Directed by: Jon Avnet (Up Close and Personal)
Starring: Al Pacino, Alicia Witt, Leelee Sobieski, Amy Brenneman, William Forsythe, Neal McDonough
Among other things, Jon Avnet’s 88 Minutes manages to pack a solid four-stars worth of unintentional hilarity into one-and-a-half-stars worth of bad movie. Now, that’s an accomplishment worthy of the Contadina tomato-paste slogan, “eight big tomatoes in that little bitty can.” The year’s not half over, I know, but this singularly bizarre exercise in silly melodrama stands a good chance of being this year’s equivalent of last year’s I Know Who Killed Me. Granted, Al Pacino does manage to get through the movie with all his limbs intact, but the mere fact that he seems to have found Frank Langella’s hair from the 1979 Dracula and insists on wearing it makes up for that. Actually, Pacino’s hair gives the film by far its most convincing performance.
Certainly, it’s more believable than the depiction of the 67-year-old Pacino as catnip to all the ladies. OK, that may be true of Pacino the actor or Pacino the movie star. But in the character of Dr. Jack Gramm—the self-centered, self-absorbed, tyrannical, abrasive and just plain not nice character at the core of this movie—his babe-magnet status is only slightly more believable than the movie’s plot.

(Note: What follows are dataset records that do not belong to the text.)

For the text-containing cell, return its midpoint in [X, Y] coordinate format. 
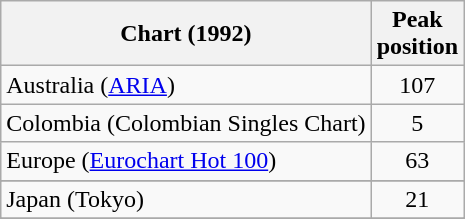
Japan (Tokyo) [186, 199]
63 [417, 161]
21 [417, 199]
Europe (Eurochart Hot 100) [186, 161]
5 [417, 123]
Chart (1992) [186, 34]
107 [417, 85]
Colombia (Colombian Singles Chart) [186, 123]
Peakposition [417, 34]
Australia (ARIA) [186, 85]
Locate the cell with the specified text and output its (x, y) center coordinate. 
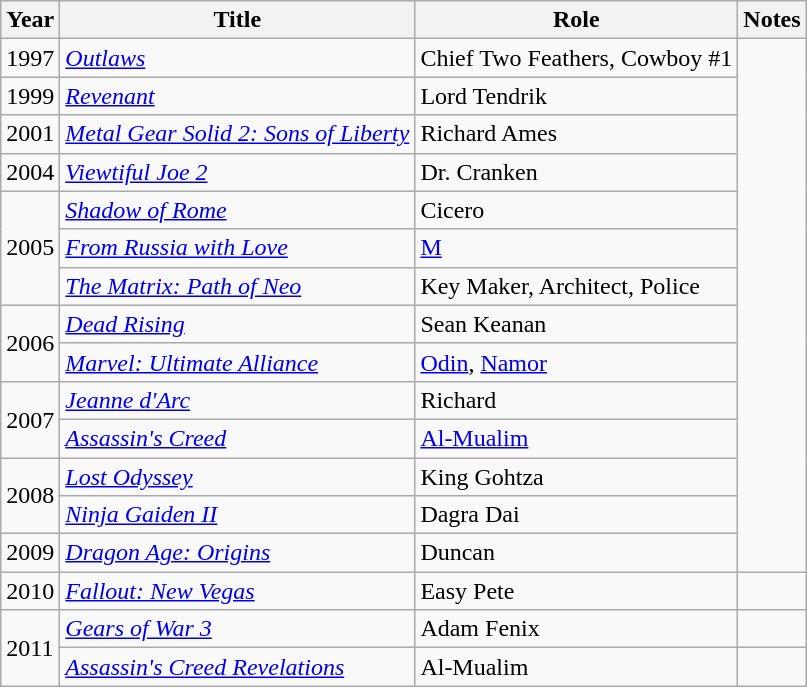
Dead Rising (238, 324)
Shadow of Rome (238, 210)
2004 (30, 172)
2006 (30, 343)
1997 (30, 58)
Duncan (576, 553)
Dr. Cranken (576, 172)
Year (30, 20)
Lost Odyssey (238, 477)
Chief Two Feathers, Cowboy #1 (576, 58)
2011 (30, 648)
Viewtiful Joe 2 (238, 172)
Revenant (238, 96)
Marvel: Ultimate Alliance (238, 362)
King Gohtza (576, 477)
Assassin's Creed Revelations (238, 667)
Lord Tendrik (576, 96)
Sean Keanan (576, 324)
Odin, Namor (576, 362)
Metal Gear Solid 2: Sons of Liberty (238, 134)
Fallout: New Vegas (238, 591)
Jeanne d'Arc (238, 400)
Outlaws (238, 58)
2008 (30, 496)
Assassin's Creed (238, 438)
Easy Pete (576, 591)
Dragon Age: Origins (238, 553)
2001 (30, 134)
Title (238, 20)
Key Maker, Architect, Police (576, 286)
Richard Ames (576, 134)
Adam Fenix (576, 629)
Gears of War 3 (238, 629)
Notes (772, 20)
2009 (30, 553)
2010 (30, 591)
Role (576, 20)
From Russia with Love (238, 248)
2005 (30, 248)
Ninja Gaiden II (238, 515)
Richard (576, 400)
M (576, 248)
Cicero (576, 210)
1999 (30, 96)
2007 (30, 419)
Dagra Dai (576, 515)
The Matrix: Path of Neo (238, 286)
Output the (X, Y) coordinate of the center of the cell containing the given text.  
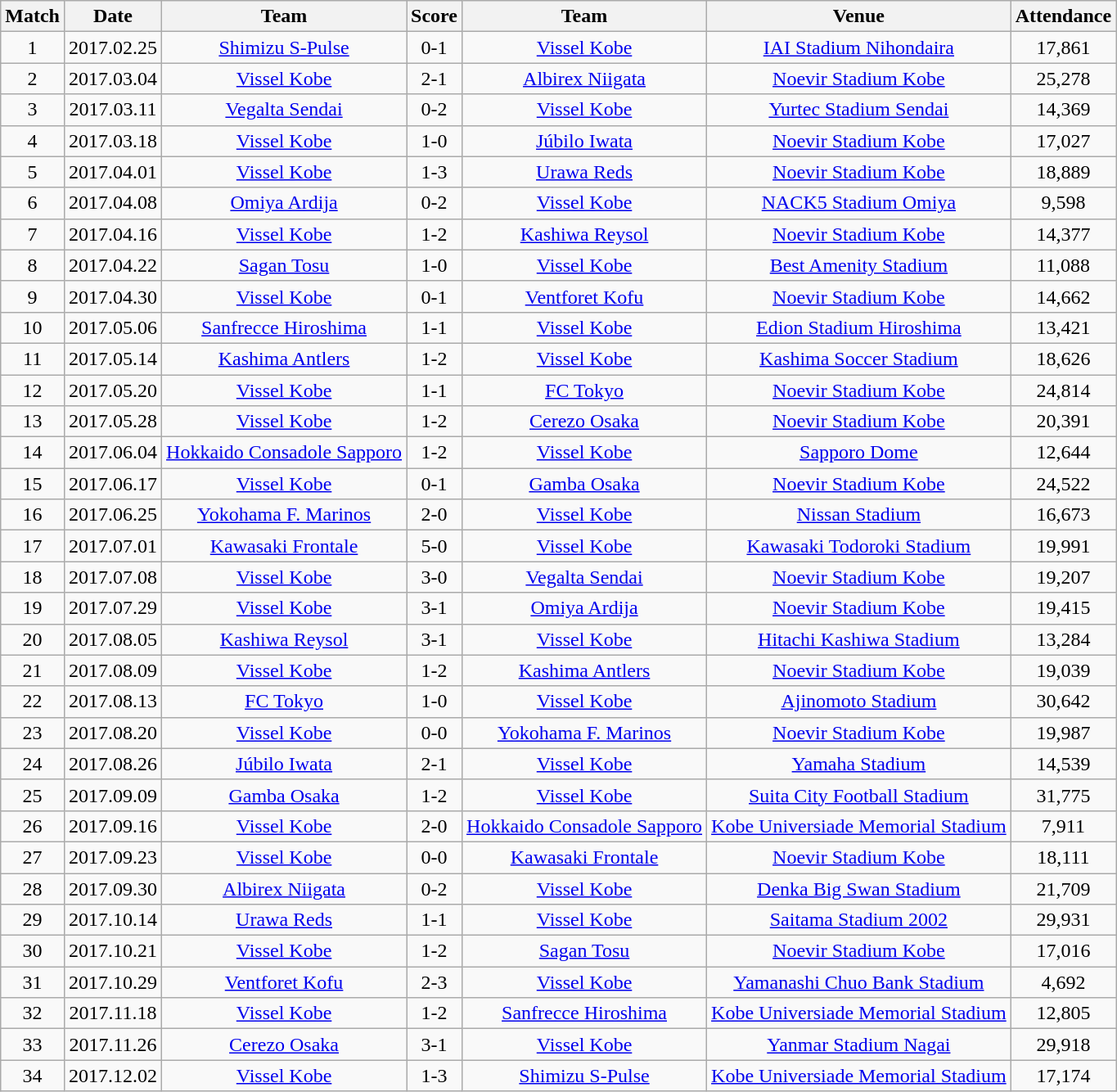
2017.11.18 (113, 1013)
11,088 (1063, 265)
2017.08.13 (113, 701)
30 (33, 951)
2017.05.06 (113, 327)
Hitachi Kashiwa Stadium (859, 639)
20,391 (1063, 421)
2017.04.30 (113, 296)
Suita City Football Stadium (859, 795)
2017.09.23 (113, 857)
Date (113, 16)
Yamanashi Chuo Bank Stadium (859, 982)
4,692 (1063, 982)
2017.05.14 (113, 358)
2017.05.28 (113, 421)
18 (33, 577)
19,039 (1063, 670)
2017.04.16 (113, 234)
2017.07.01 (113, 546)
19,207 (1063, 577)
25 (33, 795)
29 (33, 920)
2017.02.25 (113, 47)
29,931 (1063, 920)
24,814 (1063, 390)
11 (33, 358)
19,415 (1063, 608)
9 (33, 296)
2017.04.01 (113, 172)
22 (33, 701)
2017.07.29 (113, 608)
2017.09.30 (113, 888)
7 (33, 234)
2017.09.16 (113, 826)
19,991 (1063, 546)
Kashima Soccer Stadium (859, 358)
2017.09.09 (113, 795)
2017.03.11 (113, 110)
2017.08.05 (113, 639)
Nissan Stadium (859, 515)
2017.06.17 (113, 484)
Ajinomoto Stadium (859, 701)
Score (435, 16)
12,805 (1063, 1013)
2-3 (435, 982)
Yurtec Stadium Sendai (859, 110)
2017.06.25 (113, 515)
31,775 (1063, 795)
5-0 (435, 546)
18,626 (1063, 358)
14,369 (1063, 110)
7,911 (1063, 826)
14 (33, 453)
2017.10.29 (113, 982)
9,598 (1063, 203)
2017.11.26 (113, 1044)
2017.06.04 (113, 453)
Venue (859, 16)
5 (33, 172)
24 (33, 763)
12,644 (1063, 453)
2 (33, 79)
3 (33, 110)
14,377 (1063, 234)
2017.03.04 (113, 79)
6 (33, 203)
4 (33, 141)
Kawasaki Todoroki Stadium (859, 546)
13 (33, 421)
25,278 (1063, 79)
33 (33, 1044)
2017.08.09 (113, 670)
21,709 (1063, 888)
32 (33, 1013)
15 (33, 484)
12 (33, 390)
2017.10.14 (113, 920)
2017.03.18 (113, 141)
26 (33, 826)
Best Amenity Stadium (859, 265)
24,522 (1063, 484)
17,861 (1063, 47)
28 (33, 888)
34 (33, 1075)
Yanmar Stadium Nagai (859, 1044)
IAI Stadium Nihondaira (859, 47)
2017.08.26 (113, 763)
18,111 (1063, 857)
17 (33, 546)
13,284 (1063, 639)
17,027 (1063, 141)
30,642 (1063, 701)
20 (33, 639)
2017.04.22 (113, 265)
13,421 (1063, 327)
2017.05.20 (113, 390)
2017.04.08 (113, 203)
23 (33, 732)
17,174 (1063, 1075)
3-0 (435, 577)
18,889 (1063, 172)
2017.12.02 (113, 1075)
Denka Big Swan Stadium (859, 888)
14,662 (1063, 296)
Saitama Stadium 2002 (859, 920)
NACK5 Stadium Omiya (859, 203)
29,918 (1063, 1044)
1 (33, 47)
14,539 (1063, 763)
2017.10.21 (113, 951)
Yamaha Stadium (859, 763)
Sapporo Dome (859, 453)
31 (33, 982)
16 (33, 515)
Edion Stadium Hiroshima (859, 327)
27 (33, 857)
19,987 (1063, 732)
8 (33, 265)
21 (33, 670)
19 (33, 608)
16,673 (1063, 515)
10 (33, 327)
Match (33, 16)
17,016 (1063, 951)
2017.07.08 (113, 577)
2017.08.20 (113, 732)
Attendance (1063, 16)
From the cell containing the given text, extract its center point as (x, y) coordinate. 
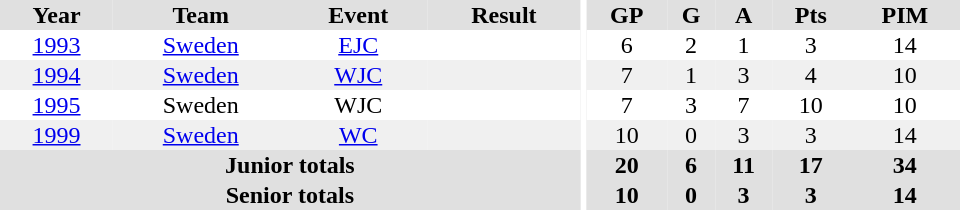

Here’s the pitch. Dr. Gramm, a college professor who spends his spare time working as a “forensic psychologist” for the FBI, almost single-handedly secures the conviction of Jon Forster (Neal McDonough, a veteran of I Know Who Killed Me no less) as a serial killer. Nine years later—with Forster in the big house awaiting execution—an identical killing occurs (naturally, the murders are of the flashy kind, with scads of sadistic theatricality). Not only does this cast doubt in everyone’s mind—except that of the arrogant Gramm—as to Forster’s guilt, but lo and behold, Gramm is himself implicated in the murder.
As if this doesn’t put enough of a crimp in his day, Gramm receives a message that he has 88 minutes to live—thereby establishing the movie’s “real-time” gimmick. I didn’t time it to see whether or not it really is 88 minutes from that point to the film’s conclusion, as is claimed. I did check the first few updates on how long he supposedly has left, and I can say the movie plays fast and loose with its gimmick in small doses at least. That, however, is the least of the film’s troubles.
The gimmick itself—not to mention the mystery of its title (no, it doesn’t involve a homicidal pianist, unfortunately)—is pointless. Worse, it plays right into Pacino’s worst instincts as an actor. In other words, since time is of the essence, he gets to shout his dialogue to convey the urgency of the whole thing—and he shouts a lot as a result. But even that’s a minor problem when put up next to the script—which not only boasts some pretty bizarre notions of how courts, the police, the FBI and even campus security function, but also insists on being a mystery.
No one seems to have a clue how to craft a mystery anymore and screenwriter Gary Scott Thompson (who gave us such gems as The Fast and the Furious) is no exception. His idea of a mystery consists of offering every character in the movie his or her turn in the red-herring barrel. Even very marginal characters are called on to be very shifty indeed in an apparent attempt to distract us from the Movie 101 obviousness of whodunit. Any movie of this stripe that boasts a highly billed, recognizable performer who is scarcely in the film at all will conclude that said performer is at the bottom of all jiggery-pokery at hand. Mr. Thompson does not disappoint in this regard.
The various and sundry near-miss attempts on Gramm’s life make little sense—surely his tormentor has no plans to off him prior to the end of those 88 minutes—and are occasionally almost surrealistic in their absurdity. (Has the archfiend actually arranged for a fire truck to nearly run Gramm down?) The script is nicely aided and abetted by Jon Avnet’s direction, with its infrequent outbursts of artiness (there may be a good reason that Avnet hasn’t directed a feature film since 1997). One such outburst makes it appear that it took nine years for a seaplane to take off. But in all fairness, there’s a lot of blame to go around and plenty of folks to spread it out among—including the film’s 17 other (exempting Avnet and Thompson) producers, coproducers, executive producers and associate producers. Well, maybe it takes that many producers to come up with something this ridiculous. Rated R for disturbing violent content, brief nudity and language.